↓

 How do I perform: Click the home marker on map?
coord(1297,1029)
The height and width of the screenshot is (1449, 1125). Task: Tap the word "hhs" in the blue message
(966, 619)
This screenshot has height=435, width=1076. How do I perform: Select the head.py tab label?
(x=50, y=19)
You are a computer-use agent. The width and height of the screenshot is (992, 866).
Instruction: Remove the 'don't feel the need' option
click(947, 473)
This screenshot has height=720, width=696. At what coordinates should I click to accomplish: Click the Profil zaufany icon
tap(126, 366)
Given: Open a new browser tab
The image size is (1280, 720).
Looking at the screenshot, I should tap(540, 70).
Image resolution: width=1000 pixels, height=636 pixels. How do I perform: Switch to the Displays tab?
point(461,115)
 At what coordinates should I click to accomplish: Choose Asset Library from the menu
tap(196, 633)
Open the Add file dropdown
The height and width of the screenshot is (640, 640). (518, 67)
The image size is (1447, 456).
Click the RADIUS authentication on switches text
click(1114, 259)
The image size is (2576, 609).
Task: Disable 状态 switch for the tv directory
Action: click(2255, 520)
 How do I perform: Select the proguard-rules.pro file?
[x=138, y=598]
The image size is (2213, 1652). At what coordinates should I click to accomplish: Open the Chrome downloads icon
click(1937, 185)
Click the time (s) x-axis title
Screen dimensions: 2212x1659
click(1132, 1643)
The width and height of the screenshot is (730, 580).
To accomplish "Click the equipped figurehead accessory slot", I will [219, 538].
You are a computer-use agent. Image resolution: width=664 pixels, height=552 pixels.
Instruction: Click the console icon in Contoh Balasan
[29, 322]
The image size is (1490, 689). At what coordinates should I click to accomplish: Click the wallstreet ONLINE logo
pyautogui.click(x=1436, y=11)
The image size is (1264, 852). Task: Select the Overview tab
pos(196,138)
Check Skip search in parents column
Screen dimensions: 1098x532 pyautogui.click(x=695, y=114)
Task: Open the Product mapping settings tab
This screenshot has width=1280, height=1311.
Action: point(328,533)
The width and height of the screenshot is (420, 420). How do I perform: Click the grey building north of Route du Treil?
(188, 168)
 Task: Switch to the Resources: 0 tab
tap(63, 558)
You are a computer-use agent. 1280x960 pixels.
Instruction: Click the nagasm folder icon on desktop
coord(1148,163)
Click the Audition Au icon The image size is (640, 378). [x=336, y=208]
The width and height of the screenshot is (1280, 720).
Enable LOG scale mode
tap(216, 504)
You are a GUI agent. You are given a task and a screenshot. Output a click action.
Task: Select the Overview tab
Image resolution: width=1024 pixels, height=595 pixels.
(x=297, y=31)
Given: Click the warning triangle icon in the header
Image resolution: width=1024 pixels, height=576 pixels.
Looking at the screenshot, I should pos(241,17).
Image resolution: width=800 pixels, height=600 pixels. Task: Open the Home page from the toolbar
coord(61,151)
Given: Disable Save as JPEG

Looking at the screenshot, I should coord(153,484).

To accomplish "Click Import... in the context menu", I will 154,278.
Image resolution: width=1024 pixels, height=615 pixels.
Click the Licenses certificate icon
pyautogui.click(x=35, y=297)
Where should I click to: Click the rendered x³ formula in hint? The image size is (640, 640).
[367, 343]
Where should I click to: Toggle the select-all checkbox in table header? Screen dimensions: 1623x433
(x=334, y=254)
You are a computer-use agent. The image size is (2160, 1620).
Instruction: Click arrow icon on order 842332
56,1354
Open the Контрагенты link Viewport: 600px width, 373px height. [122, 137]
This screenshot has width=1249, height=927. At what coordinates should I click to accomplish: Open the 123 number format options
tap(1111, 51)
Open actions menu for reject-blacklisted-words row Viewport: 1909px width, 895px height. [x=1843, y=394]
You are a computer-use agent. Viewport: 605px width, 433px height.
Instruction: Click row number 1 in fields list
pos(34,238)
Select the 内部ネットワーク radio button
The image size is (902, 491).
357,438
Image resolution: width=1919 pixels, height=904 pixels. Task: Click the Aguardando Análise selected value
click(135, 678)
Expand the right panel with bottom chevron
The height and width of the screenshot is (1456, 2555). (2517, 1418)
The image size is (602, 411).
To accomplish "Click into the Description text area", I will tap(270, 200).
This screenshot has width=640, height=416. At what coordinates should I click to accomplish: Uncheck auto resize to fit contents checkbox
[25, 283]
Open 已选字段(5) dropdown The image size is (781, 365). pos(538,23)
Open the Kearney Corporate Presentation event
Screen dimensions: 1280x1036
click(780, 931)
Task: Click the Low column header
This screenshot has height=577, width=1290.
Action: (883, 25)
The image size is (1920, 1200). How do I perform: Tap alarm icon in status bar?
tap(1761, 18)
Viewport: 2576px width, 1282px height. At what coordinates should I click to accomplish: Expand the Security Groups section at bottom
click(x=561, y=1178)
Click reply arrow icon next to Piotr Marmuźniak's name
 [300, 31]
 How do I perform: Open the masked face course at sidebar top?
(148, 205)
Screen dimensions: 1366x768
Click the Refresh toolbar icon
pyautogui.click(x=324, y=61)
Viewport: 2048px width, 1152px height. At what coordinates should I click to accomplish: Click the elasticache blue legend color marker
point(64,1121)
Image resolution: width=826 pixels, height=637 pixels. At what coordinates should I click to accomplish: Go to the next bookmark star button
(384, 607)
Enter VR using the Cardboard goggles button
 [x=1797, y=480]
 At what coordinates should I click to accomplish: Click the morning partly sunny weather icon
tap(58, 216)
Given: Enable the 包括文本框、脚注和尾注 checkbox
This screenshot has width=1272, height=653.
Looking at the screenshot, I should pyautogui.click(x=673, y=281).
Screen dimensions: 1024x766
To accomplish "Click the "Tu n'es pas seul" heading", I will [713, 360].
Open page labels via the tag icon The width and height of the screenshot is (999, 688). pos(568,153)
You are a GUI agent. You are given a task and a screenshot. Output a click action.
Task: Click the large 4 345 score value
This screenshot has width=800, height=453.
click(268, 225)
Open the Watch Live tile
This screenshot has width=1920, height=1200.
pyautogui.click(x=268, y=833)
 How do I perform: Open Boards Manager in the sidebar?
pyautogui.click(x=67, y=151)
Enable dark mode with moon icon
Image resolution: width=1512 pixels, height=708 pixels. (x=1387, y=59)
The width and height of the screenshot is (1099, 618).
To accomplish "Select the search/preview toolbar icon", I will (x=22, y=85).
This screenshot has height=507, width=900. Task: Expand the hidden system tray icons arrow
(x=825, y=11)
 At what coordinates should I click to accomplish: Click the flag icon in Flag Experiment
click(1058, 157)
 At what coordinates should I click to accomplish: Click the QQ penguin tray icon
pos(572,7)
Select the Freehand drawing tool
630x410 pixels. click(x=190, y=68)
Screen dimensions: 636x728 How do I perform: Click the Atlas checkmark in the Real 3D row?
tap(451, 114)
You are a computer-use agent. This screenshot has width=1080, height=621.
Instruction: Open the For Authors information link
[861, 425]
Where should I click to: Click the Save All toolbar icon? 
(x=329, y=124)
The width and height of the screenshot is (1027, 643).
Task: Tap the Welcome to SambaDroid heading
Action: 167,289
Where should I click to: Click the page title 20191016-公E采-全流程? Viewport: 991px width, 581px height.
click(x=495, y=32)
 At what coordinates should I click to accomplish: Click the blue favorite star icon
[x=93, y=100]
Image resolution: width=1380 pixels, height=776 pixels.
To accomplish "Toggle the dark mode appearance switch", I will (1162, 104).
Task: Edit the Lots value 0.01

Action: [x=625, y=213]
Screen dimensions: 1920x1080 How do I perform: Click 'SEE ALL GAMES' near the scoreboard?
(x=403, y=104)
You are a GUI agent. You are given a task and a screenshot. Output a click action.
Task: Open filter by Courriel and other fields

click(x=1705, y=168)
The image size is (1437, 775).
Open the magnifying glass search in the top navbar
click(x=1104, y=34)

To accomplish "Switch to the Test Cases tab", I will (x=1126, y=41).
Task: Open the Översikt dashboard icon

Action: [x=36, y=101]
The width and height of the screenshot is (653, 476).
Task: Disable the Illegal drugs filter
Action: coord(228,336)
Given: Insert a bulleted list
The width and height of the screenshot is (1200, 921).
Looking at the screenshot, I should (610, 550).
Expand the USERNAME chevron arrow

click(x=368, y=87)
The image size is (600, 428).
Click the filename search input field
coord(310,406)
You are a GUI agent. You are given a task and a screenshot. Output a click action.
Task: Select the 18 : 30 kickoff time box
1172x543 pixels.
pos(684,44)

↑

**Task**.
Please convert the records from their first line through the line containing "(x=50, y=19)", with both of those lines included, into a JSON list of strings. Use one string per line and leave out blank lines.

**Written response**.
[
  " How do I perform: Click the home marker on map?",
  "coord(1297,1029)",
  "The height and width of the screenshot is (1449, 1125). Task: Tap the word \"hhs\" in the blue message",
  "(966, 619)",
  "This screenshot has height=435, width=1076. How do I perform: Select the head.py tab label?",
  "(x=50, y=19)"
]